In the coming months, students will have a new salad bar on the canteen menu. The school aims to make them aware of the benefits of healthy eating by involving them in the development, promotion and integration of the process of setting up a salad bar at school. Attention will also be paid to the importance of reducing their ecological footprint by promoting and promoting the use of local food resources. The school will therefore provide students and staff with an enhanced supply of fresh, local food, all in conjunction with the cafeteria service. Fried foods had been removed from the menu for several years.

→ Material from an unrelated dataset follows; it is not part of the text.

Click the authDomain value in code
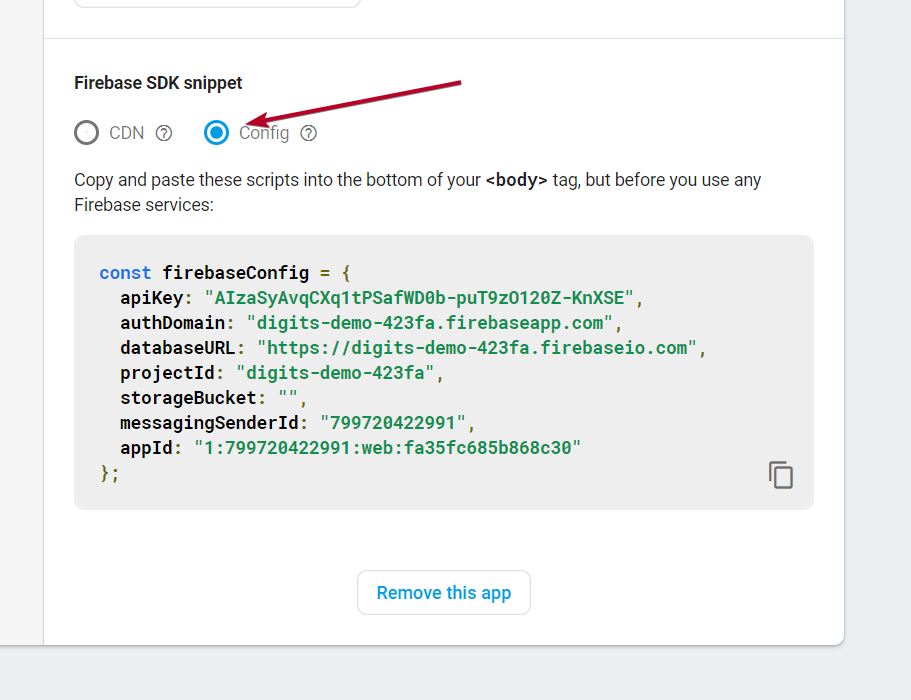Screen dimensions: 911x700 point(434,323)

A student committee is formed to contribute to the monitoring of the nutritional component. Équiterre, a non-profit organization, will guide the school throughout the project. Le Triangle du Gourmet, the school’s local food retailer, partnered with the school to make the project possible.

“It’s our culture and we want to have a positive contagion effect. —Serge Gobat

go green

Next year, the PBL school will install three waste bins: one for paper and cardboard, one for recycling (plastic, metals, etc.) and one for general waste. Workshops will be offered in the classroom at the beginning of the year to raise awareness among students. A team of students guides the others who are wondering which container to use. The school will eventually compost, regreen and plant trees. She also wants to see the opportunity to plant seeds in the school, which she will resell to promote activities. The school has banned all plastic water bottles for the past four years. The water fountains have been adapted to allow students to fill their bottles. “The environment will play a primary role in our young people’s decision-making; their decisions. That’s what we want to pass on. It is our culture and we want to have a positive contagion effect,” concludes the director.

Quebec food

The salad counter project follows the announcement of Quebec’s Minister of Agriculture, Fisheries and Food (MAPAQ), André Lamontagne. In partnership with M361, for this second edition, funding of $326,173 will be allocated to 22 additional schools, bringing the total number of schools supported to 56. This call for projects will allow 11,372 young people to benefit from healthy choices, either through a salad bar or cooking workshops.

This partnership is part of the Quebec Government’s National Strategy for Procurement of Quebec Foods (SNAAQ). The stated goal is that all public institutions in Quebec will adopt a purchase target for food from Quebec by the year 2025 and 85% of them will do so by the year 2023. More than 45% of the education, education and health institutions – and social services networks, ie 630 institutions out of 1,382 in these networks, aimed to purchase food products from Quebec by March 31, 2022.

Guided by the Lab22

Lab22 has been supporting the PBL school since the beginning of the school year. The organization challenges the population, especially young people, on various social and environmental issues to work with them to develop innovative responses aimed at generating positive and lasting transformations for communities.
Lab22 supports approximately 20 schools per year across Quebec. With the support of a multidisciplinary team, the organization guides schools, educational communities and students around a common project that strives for the sustainable transformation and empowerment of the school.